The scale of the opportunity was always clear to Cheong, even when the path was not. “As adoption grew, it became clear that the opportunity in Southeast Asia’s agriculture sector was massive,” he says. “Most farms still relied on slow and inconsistent manual labour. With the right backing, we could scale quickly and build a more automated, data-driven agricultural ecosystem.”

The ecosystem effect

One of the less visible outcomes of Aonic’s model is the micro-economy it has seeded in agricultural communities. Because purchasing a drone outright remains expensive for most smallholders, a class of local service providers has emerged where individuals use Aonic’s Mist Drones to offer spraying services to neighbouring farms. They are, in effect, small business owners created by the existence of the technology.

At the other end of the scale, Aonic holds contracts with major plantation operators in the country.  Malaysian-made drone technology is now integral to the operations of one of the country’s largest agribusinesses. 

What emerges is a complete cycle from national capital that is channelled through institutional fund managers to spur homegrown innovations. Today, drone technology benefits all layers of the agricultural ecosystem, from the largest plantation groups down to a smallholder farmer in Kedah who no longer has to carry a backpack sprayer in the midday sun.

Why the next generation is coming back

Perhaps the most telling signal of Aonic’s impact is one that does not appear in any financial statement.  Across communities where drone adoption has taken hold, younger Malaysians who had left farming behind are returning.
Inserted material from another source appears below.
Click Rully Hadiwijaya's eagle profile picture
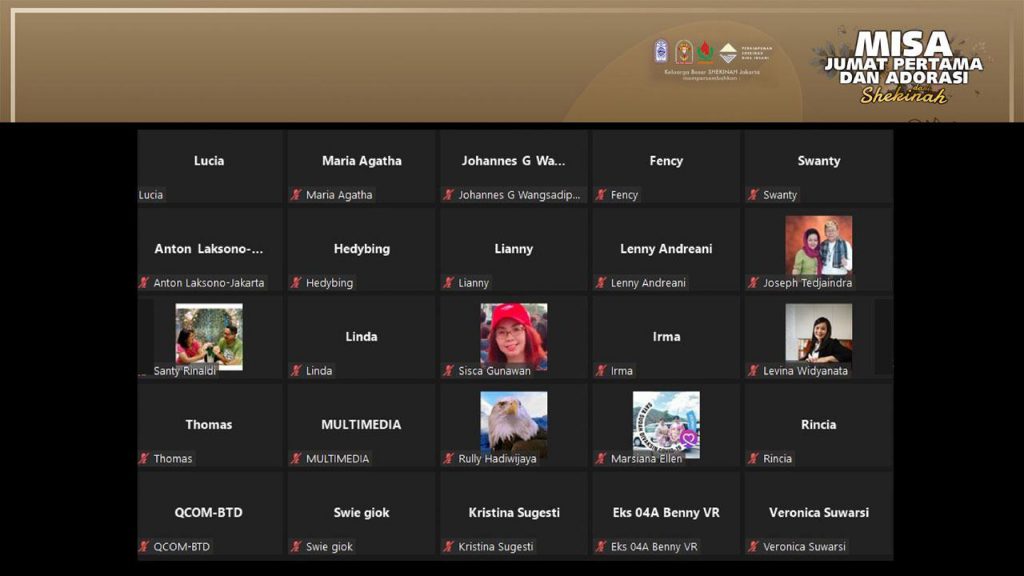 pyautogui.click(x=513, y=422)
Not because farming has become easier out of necessity, but because it has become viable as a livelihood.  For some, it has become a business.

For policymakers thinking about rural economic resilience and the long-term sustainability of Malaysia’s food production base, this is the outcome that matters.  

It is a distinction Cheong returns to when describing Aonic’s early years.  “Being an early mover meant our biggest challenge was not selling agricultural drones, it was building the market.”  He added that farmers were not sure drones would work for their crops and questioned their commitment especially since banks wouldn’t finance the technology.  

What this means for the ecosystem

Aonic’s trajectory reflects a broader thesis about how capital should work in Malaysia’s innovation economy.  The company did not scale because of a single funding event.  It scaled because it built the right foundations: a wide network of 3S centres, an end-to-end product ecosystem, a financing solution for the market it was trying to serve, a training and certification infrastructure, and a strong supply chain.

Kairous Capital, backed by Jelawang Capital under the Emerging Fund Managers’ Programme, recognised this when it funded Aonic. The investment thesis was not speculative.  It was grounded in a company that had already demonstrated it could deliver measurable outcomes at scale, in sectors that matter to national development.

Cheong is direct about what that backing made possible.  “We help farms work faster, more accurately, and with full visibility. VC capital enabled faster expansion. Our investors also provided guidance on go-to-market strategy, introduced us to other funding partners, and shared valuable external perspectives from their experience with other portfolio companies.”

Aonic’s path reflects what is possible when determination, innovation, and the right partners come together. That is the kind of capital deployment that builds an ecosystem over time.